What the task asks: Only the lines from the top of the following listing through the line with "Click the chevron" belong in your answer, exactly as written.
Stored data Block Start
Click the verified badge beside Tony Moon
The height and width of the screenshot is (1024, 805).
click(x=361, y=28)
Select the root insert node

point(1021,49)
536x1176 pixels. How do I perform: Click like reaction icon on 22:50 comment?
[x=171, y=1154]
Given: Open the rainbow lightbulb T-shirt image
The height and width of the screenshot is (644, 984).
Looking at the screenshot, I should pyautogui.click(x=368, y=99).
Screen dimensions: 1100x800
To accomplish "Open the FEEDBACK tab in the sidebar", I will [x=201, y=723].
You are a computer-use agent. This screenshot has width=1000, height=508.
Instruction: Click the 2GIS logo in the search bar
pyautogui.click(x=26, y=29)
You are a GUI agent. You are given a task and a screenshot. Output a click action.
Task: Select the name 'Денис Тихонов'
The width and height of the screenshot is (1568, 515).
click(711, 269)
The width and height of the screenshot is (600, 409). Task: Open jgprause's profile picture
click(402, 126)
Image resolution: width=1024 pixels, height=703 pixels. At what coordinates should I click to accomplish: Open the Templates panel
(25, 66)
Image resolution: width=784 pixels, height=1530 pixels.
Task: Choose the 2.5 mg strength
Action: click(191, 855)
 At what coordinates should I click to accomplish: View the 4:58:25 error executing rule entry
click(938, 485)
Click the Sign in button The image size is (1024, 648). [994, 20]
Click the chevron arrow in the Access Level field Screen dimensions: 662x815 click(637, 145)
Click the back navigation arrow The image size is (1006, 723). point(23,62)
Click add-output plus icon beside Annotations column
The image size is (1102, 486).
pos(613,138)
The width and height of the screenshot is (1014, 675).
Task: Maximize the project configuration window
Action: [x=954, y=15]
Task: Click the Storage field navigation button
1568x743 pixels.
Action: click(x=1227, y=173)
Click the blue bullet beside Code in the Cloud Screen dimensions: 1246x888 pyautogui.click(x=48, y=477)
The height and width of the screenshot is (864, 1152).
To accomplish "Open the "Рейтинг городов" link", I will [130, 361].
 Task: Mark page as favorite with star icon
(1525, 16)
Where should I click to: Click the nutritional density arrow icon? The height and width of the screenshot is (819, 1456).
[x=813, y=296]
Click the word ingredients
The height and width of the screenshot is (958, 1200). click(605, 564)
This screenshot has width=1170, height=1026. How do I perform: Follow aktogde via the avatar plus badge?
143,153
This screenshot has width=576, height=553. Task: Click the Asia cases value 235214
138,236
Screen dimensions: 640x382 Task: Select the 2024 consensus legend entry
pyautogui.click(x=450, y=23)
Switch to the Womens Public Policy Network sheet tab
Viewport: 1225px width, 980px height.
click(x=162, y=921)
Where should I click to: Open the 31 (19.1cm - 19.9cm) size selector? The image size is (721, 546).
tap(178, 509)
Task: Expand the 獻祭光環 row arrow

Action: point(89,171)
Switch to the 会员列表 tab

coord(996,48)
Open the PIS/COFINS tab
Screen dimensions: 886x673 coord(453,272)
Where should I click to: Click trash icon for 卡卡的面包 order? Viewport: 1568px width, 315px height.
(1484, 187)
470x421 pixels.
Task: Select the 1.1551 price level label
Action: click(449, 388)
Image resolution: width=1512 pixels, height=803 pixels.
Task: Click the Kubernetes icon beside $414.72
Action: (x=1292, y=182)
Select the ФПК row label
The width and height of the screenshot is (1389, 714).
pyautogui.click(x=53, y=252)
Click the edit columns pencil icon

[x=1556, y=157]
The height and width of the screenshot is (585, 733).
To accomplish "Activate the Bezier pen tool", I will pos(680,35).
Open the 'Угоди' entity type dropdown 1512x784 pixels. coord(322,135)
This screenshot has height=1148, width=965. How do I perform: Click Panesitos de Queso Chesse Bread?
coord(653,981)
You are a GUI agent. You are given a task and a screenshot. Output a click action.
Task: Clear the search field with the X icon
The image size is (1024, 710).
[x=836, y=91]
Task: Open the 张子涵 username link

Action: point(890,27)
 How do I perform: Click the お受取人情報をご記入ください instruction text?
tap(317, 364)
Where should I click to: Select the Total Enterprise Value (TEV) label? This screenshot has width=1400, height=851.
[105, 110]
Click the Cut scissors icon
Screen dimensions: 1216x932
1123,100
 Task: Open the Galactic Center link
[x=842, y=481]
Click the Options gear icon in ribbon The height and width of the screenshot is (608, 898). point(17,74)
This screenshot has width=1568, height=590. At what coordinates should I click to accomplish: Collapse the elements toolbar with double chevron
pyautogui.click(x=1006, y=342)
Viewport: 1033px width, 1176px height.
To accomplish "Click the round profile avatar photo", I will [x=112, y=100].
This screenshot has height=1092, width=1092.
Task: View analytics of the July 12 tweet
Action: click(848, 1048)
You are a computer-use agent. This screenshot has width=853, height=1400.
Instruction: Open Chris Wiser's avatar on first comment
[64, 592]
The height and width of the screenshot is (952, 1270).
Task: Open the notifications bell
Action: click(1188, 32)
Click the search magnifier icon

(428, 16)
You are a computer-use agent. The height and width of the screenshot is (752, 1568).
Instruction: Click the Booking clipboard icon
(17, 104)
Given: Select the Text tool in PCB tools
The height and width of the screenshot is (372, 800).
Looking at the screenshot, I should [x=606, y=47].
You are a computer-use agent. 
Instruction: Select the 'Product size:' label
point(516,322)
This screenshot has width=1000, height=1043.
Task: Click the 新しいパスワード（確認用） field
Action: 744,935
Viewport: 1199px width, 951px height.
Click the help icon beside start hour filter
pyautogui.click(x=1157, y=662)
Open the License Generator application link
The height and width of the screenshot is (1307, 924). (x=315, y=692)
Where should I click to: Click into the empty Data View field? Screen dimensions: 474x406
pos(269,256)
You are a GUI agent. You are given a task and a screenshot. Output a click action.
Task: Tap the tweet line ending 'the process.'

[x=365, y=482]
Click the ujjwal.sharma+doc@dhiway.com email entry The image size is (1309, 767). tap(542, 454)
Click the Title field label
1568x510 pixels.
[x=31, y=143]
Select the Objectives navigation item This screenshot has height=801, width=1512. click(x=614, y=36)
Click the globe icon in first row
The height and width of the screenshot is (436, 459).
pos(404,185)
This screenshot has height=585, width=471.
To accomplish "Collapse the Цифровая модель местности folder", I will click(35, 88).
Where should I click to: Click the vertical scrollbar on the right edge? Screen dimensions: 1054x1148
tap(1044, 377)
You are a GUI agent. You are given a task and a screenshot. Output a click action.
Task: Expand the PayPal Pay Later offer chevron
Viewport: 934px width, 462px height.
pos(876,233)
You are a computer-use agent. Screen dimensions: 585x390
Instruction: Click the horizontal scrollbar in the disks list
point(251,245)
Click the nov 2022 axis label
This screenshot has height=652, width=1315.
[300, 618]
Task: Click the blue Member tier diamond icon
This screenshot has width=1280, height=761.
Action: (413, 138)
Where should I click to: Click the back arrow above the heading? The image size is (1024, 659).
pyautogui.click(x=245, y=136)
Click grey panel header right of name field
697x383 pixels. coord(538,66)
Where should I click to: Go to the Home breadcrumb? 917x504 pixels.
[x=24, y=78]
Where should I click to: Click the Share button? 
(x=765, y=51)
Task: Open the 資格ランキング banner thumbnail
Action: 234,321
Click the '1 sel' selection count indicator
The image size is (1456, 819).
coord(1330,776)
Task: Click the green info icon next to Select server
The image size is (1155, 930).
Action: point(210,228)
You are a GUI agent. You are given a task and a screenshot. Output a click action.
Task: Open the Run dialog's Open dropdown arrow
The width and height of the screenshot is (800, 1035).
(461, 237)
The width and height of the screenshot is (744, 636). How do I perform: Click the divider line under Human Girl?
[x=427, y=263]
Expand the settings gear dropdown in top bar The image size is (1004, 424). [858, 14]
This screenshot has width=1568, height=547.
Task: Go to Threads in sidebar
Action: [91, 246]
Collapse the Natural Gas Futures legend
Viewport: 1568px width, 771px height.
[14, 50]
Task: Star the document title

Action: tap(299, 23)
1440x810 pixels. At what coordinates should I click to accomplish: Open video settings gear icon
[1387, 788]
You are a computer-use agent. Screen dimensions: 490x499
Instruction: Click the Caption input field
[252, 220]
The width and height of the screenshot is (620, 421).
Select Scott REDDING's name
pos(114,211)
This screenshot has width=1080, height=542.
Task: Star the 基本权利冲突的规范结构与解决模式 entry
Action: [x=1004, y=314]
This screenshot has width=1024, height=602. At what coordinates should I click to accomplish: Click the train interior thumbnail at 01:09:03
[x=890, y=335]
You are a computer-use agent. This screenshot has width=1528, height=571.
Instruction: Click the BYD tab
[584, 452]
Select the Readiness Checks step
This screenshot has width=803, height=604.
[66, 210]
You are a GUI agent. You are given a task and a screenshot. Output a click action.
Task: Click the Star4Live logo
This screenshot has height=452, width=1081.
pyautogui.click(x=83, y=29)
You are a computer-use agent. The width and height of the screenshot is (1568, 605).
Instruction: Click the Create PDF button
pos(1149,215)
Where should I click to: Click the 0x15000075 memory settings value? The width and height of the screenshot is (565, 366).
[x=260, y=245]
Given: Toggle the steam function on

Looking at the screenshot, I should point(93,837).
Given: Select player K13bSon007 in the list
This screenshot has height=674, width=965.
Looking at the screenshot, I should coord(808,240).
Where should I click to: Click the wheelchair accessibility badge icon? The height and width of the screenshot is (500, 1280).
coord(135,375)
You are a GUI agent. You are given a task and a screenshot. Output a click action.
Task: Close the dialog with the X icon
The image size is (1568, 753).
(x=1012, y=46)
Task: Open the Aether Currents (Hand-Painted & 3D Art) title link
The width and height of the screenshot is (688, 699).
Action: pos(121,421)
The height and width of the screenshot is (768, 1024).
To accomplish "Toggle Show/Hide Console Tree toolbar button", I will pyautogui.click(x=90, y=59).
Stored data Block End
Output for this task:
Click the verified badge beside Tony Moon
The height and width of the screenshot is (1024, 805).
click(x=361, y=28)
Select the root insert node

point(1021,49)
536x1176 pixels. How do I perform: Click like reaction icon on 22:50 comment?
[x=171, y=1154]
Given: Open the rainbow lightbulb T-shirt image
The height and width of the screenshot is (644, 984).
Looking at the screenshot, I should pyautogui.click(x=368, y=99).
Screen dimensions: 1100x800
To accomplish "Open the FEEDBACK tab in the sidebar", I will [x=201, y=723].
You are a computer-use agent. This screenshot has width=1000, height=508.
Instruction: Click the 2GIS logo in the search bar
pyautogui.click(x=26, y=29)
You are a GUI agent. You are given a task and a screenshot. Output a click action.
Task: Select the name 'Денис Тихонов'
The width and height of the screenshot is (1568, 515).
click(711, 269)
The width and height of the screenshot is (600, 409). Task: Open jgprause's profile picture
click(402, 126)
Image resolution: width=1024 pixels, height=703 pixels. At what coordinates should I click to accomplish: Open the Templates panel
(25, 66)
Image resolution: width=784 pixels, height=1530 pixels.
Task: Choose the 2.5 mg strength
Action: click(191, 855)
 At what coordinates should I click to accomplish: View the 4:58:25 error executing rule entry
click(938, 485)
Click the Sign in button The image size is (1024, 648). [994, 20]
Click the chevron arrow in the Access Level field Screen dimensions: 662x815 click(637, 145)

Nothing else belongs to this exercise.